Healthcare Funding Policies for Reducing Fragmentation and Improving Health Outcomes
DOI:
https://doi.org/10.11575/sppp.v14i1.74017Abstract
This policy paper examines potential roles of ‘funding policy’ to address yawning gaps in continuity of healthcare delivery and inequality in health outcomes across Canada. Funding policy is but one tool available to healthcare decision makers to affect the volume, type, timeliness and cost of healthcare services, products and devices provided to a country’s residents. Healthcare funding policies involve trade-offs and conflicts that may drive the ‘price’ of change to be too high. As Canada exits the COVID-related healthcare crises, the price of healthcare reform may be changing which may cause provinces and territories to consider new healthcare funding policies.
The paper begins with a brief background outlining the utility of funding policies to affect the cost-efficiency, effectiveness and equity of healthcare delivered in provinces and territories. Two complementary policy options are proposed that show considerable promise to improve value from healthcare funding. The paper is written from the perspective of the role of the federal government and highlights possible strategies for the federal government to remove barriers to support funding policy reforms in provinces and territories.
The federal government is not responsible, nor does it play a meaningful role, in developing, implementing or monitoring funding policy for healthcare organizations or individual providers. This role rests with the respective provinces and territories with the exceptions of federally-insured populations. Nonetheless, the federal government could show leadership in the domain of funding policy by removing provinces’ and territories’ barriers to policy reforms. To bridge the federal government’s strengths with provinces’ and territories’ barriers, a number of specific recommendations are offered to the federal government for its consideration.
First, this policy paper recommends that substantive and meaningful funding policy reform should not consist of solely of paying organizations or people differently. There should be commensurate advancements in: national standards for new streams of data and reporting, organization-building and skills development, and robust risk adjustment. These barriers are not show-stoppers, and activities to remove many barriers are fairly straightforward.

#### TASKS
1 – In the healthcare funding policy abstract, who is responsible for developing, implementing and monitoring funding policy for healthcare organizations and individual providers?
2 – Carry on the healthcare funding policy abstract, starting right after its last sentence.

#### RECORDED DATA
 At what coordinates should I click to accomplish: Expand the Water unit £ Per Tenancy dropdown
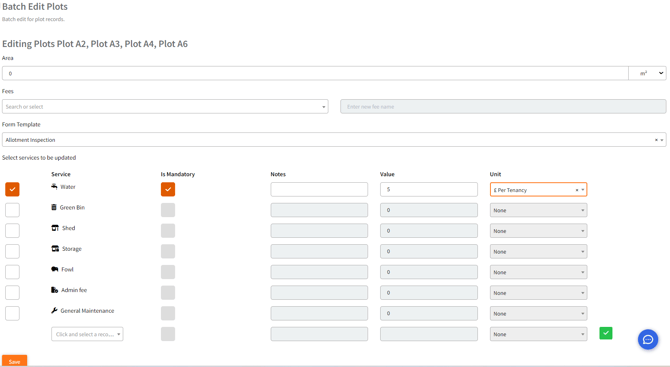[x=538, y=190]
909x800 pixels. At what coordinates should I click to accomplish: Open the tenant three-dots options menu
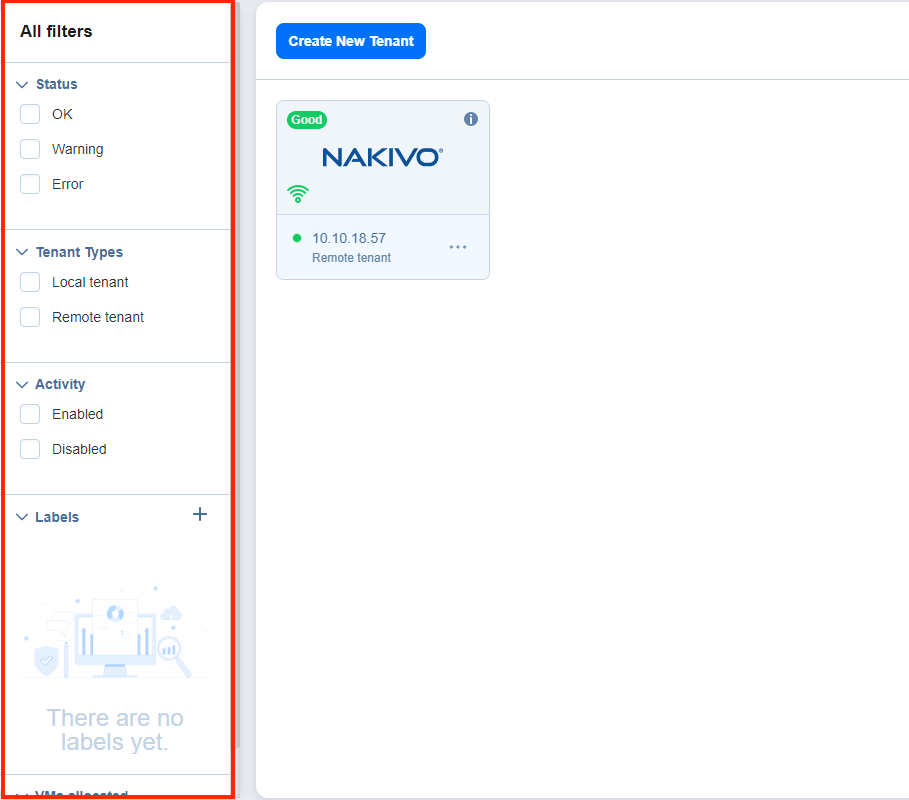[458, 247]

#### ANSWERS TO EACH TASK
1 – The respective provinces and territories, except for federally-insured populations.

2 –
Second, the federal government could take a leadership role in immediately supporting episode-based payments. These activities could include national efforts to define episodes of care, link data, establish non-binding payment amounts, and publish health outcome performance measures.
Third, deliberate federal leadership is needed to establish and grow new streams of data critical to measuring value – including patient-reported outcomes and non-insured health services, such as physiotherapies and mental health services. These activities will be ground-breaking in Canada from the perspective of measuring health and population outcomes.
Fourth, the federal government could lead efforts to link social care data with healthcare data. The measurement and analyses of this data will create a roadmap for future interventions to improve population health.
The policies proposed in this paper are based on the federal government ‘nudging’ provinces and territories to make changes in funding policy by removing barriers. The policies are incremental from an international perspective, though have important consequences for healthcare organizations and individual providers if they were to be implemented and transformational to healthcare performance were the policies proven to be successful in the long-term.